Christine faces many obstacles on a daily basis -some simple, others more complex. "Some of the challenges I face are accessibility, because many public places aren't designed for a wheelchair. Also, body image insecurities, because it's very frustrating not to physically look the same way, or be able to do all of the same things I did before the accident," she said. "And, I have to rely on my family for transportation until I can get a vehicle with hand controls."
Before the accident, Christine didn't miss a beat when it came to her education. While attending Buckhorn High School she completed dual enrollment pre-calculus, and advanced placement biology classes. "I decided to attend UAH because of its great nursing program, and I could save money staying at home. I was led to the nursing field because I enjoyed being a part of the Huntsville Youth Volunteer Leadership Corp in high school and wanted a career where I could help others. I began attending UAH in fall 2008."
After the accident, Christine realized her life had changed forever, and it was beginning to look like her beloved career choice as a nurse would be nothing more than a pipe dream. "I was supposed to graduate with the spring 2012 class. I was able to participate in the pinning ceremony with my classmates," she said. "They even dedicated "Lean On Me," the class song, to me.
"The summer after my accident Dr. Pam O'Neal (associate dean for undergraduate nursing programs), and Dr. Fay Raines (dean of the College of Nursing) came to my house with different options and encouraged me to finish my degree …. this has meant more to me than they will ever know. I didn't know if I would be able to until then. The nursing faculty and staff made sure I had all the tools that I would need to succeed, and for this I'm very thankful," said Christine.

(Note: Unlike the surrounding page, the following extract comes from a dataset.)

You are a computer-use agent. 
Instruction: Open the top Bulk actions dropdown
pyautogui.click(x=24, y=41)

Earlier this month during the College of Nursing's Annual Honors Convocation, Christine was awarded the Dean's Award for a senior "who exemplifies outstanding academic achievement and has exhibited leadership in university and community activities."

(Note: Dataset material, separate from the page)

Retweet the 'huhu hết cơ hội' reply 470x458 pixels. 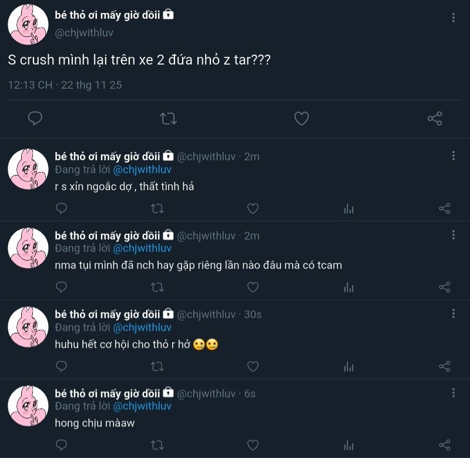click(157, 366)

"Christine has been an inspiration to many of us. She has faced challenges in continuing her nursing education with a positive attitude and commitment to success. She is an excellent student and we are proud to have her as a graduate," said Dr. Fay Raines, dean of the College of Nursing.
Christine is realistic when it comes to seeking employment as a nurse. "I will be looked over for many jobs because I am unable to do some of the physical requirements that are expected of me, and many nursing positions require 12 hour shifts."
She has not concentrated on a nursing specialty. "For now, I would like to see what is available for a nurse in a wheelchair. I don't want to narrow my options when they are already limited. However, I'm thinking of case management, psychiatric, or community health nursing.
" I have received a wonderful education at UAH," Christine said. "The faculty and staff were supportive of me both before and after my accident. And, I do plan on returning to UAH for my master's degree in nursing."
It seems as one chapter closes in Christine's life, another one opens. Her family and friends are on a mission now to get Christine a hand-controlled van, so that she can drive herself around and be more independent.
May is National Mobility Awareness Month and Christine's dad, Scott Smith, wrote a letter on her behalf nominating Christine as a local hero and entrant for a van. Family and friends of Christine are allowed one vote per IP address a day. So, she can receive numerous votes each day until the deadline of midnight May 10, from anyone in the United States. Voting begins at 12 a.m., Pacific Time everyday. The National Mobility Awareness Partners (NMAP) sponsors the contest, and three winners will be announced on Friday, May 31.